You are viewing a plain text version of this content. The canonical link for it is here.
Posted to issues@ozone.apache.org by "Stephen O'Donnell (Jira)" <ji...@apache.org> on 2021/08/19 13:33:00 UTC

[jira] [Created] (HDDS-5644) Speed up decommission tests using a background Mini Cluster provider

Stephen O'Donnell created HDDS-5644:
---------------------------------------

             Summary: Speed up decommission tests using a background Mini Cluster provider
                 Key: HDDS-5644
                 URL: https://issues.apache.org/jira/browse/HDDS-5644
             Project: Apache Ozone
          Issue Type: Improvement
          Components: SCM
            Reporter: Stephen O'Donnell
            Assignee: Stephen O'Donnell


The integration (ozone) test suit is the slowest part of the github actions build, taking over 2 hours usually. In a random PR I checked, 2hr16.

Often in integration tests, a large part of the test time is spent creating a new mini-Ozone cluster for each test, which can take 10 - 20 seconds to startup.

I also timed stopping a mini-cluster and found that can take up to 10 seconds.

Changing the tests to reuse the same cluster can be difficult and make the tests less standalone and more brittle, which is not a good thing. Changing the tests is also time consuming work.

Assuming a test runs for longer than the time taken to setup a mini-cluster and stop it, it would make the tests faster if we pre-created a mini-cluster in the background.
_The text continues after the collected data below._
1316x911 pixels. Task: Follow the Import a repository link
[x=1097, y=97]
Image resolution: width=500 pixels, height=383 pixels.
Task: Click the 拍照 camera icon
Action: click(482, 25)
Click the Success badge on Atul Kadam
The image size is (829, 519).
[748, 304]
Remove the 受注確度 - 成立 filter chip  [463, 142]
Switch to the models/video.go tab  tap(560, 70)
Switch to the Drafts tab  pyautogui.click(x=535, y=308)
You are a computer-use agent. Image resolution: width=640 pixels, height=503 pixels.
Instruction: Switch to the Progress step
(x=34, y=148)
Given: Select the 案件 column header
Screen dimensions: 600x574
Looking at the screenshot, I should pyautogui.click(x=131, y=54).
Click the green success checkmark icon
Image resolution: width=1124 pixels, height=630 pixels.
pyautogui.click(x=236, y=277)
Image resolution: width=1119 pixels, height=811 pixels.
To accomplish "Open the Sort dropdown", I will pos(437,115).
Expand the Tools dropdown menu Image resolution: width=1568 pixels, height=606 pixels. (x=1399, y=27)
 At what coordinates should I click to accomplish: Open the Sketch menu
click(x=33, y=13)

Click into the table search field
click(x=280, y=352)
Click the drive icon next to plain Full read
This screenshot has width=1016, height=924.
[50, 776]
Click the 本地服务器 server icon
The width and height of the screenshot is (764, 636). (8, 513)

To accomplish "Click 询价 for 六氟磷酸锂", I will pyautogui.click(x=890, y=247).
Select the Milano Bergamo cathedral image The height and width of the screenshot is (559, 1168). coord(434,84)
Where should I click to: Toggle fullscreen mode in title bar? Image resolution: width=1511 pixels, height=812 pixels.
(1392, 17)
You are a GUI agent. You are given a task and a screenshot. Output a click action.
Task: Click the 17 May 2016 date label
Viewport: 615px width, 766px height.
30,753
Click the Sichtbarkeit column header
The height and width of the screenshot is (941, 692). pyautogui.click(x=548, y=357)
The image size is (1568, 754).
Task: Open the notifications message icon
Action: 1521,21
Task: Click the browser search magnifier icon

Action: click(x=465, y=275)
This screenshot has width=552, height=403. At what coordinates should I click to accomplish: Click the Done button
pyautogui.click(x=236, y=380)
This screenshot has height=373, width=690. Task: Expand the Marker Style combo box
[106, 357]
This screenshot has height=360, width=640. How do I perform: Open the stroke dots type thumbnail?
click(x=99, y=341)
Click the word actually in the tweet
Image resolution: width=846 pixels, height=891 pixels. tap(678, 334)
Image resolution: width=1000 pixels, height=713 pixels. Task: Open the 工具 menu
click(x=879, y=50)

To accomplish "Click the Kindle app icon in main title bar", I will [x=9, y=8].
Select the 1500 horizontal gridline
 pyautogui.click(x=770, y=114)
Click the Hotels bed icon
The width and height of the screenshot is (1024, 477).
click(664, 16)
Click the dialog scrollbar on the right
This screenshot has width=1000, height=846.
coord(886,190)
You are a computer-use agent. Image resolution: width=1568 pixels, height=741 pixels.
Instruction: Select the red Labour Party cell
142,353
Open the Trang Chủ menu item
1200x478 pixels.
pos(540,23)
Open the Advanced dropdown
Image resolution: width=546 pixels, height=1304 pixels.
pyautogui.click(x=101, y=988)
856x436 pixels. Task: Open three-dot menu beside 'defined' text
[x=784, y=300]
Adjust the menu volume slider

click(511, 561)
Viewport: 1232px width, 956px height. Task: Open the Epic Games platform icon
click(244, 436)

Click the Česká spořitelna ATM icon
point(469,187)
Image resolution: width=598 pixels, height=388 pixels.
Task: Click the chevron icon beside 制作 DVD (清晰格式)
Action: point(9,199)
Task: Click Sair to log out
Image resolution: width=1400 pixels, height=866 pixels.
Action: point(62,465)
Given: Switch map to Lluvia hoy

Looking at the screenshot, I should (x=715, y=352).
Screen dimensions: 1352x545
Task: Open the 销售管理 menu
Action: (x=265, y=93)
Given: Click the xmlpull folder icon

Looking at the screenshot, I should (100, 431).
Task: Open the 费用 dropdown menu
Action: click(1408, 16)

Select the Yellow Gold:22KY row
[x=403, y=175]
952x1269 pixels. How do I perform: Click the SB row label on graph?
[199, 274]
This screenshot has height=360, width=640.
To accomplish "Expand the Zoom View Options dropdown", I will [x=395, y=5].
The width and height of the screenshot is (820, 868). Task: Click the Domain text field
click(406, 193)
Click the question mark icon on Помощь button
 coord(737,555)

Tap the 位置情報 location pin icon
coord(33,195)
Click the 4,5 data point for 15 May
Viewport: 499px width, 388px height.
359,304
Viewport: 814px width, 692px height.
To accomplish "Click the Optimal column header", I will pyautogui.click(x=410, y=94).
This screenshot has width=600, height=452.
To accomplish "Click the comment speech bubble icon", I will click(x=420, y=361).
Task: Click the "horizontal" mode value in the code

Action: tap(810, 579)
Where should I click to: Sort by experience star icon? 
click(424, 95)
Then when one test completes, the next cluster is already there, saving the startup time. Obviously this costs more concurrent cpu to reduce the wall clock time.

We could also queue the shutdown of the clusters in another background thread.

The slowest part of the Integration (Ozone) test suit are the decommission tests, taking 843 seconds on the last run I checked.

This PR adds a Mini-Cluster provider to the Decommission tests as an experiment to see if it makes the runtime significantly faster in practice. If it does, this may be something we can roll out across other integration tests.

As a baseline, I ran the decommission tests on my laptop, and it took 8min 37s.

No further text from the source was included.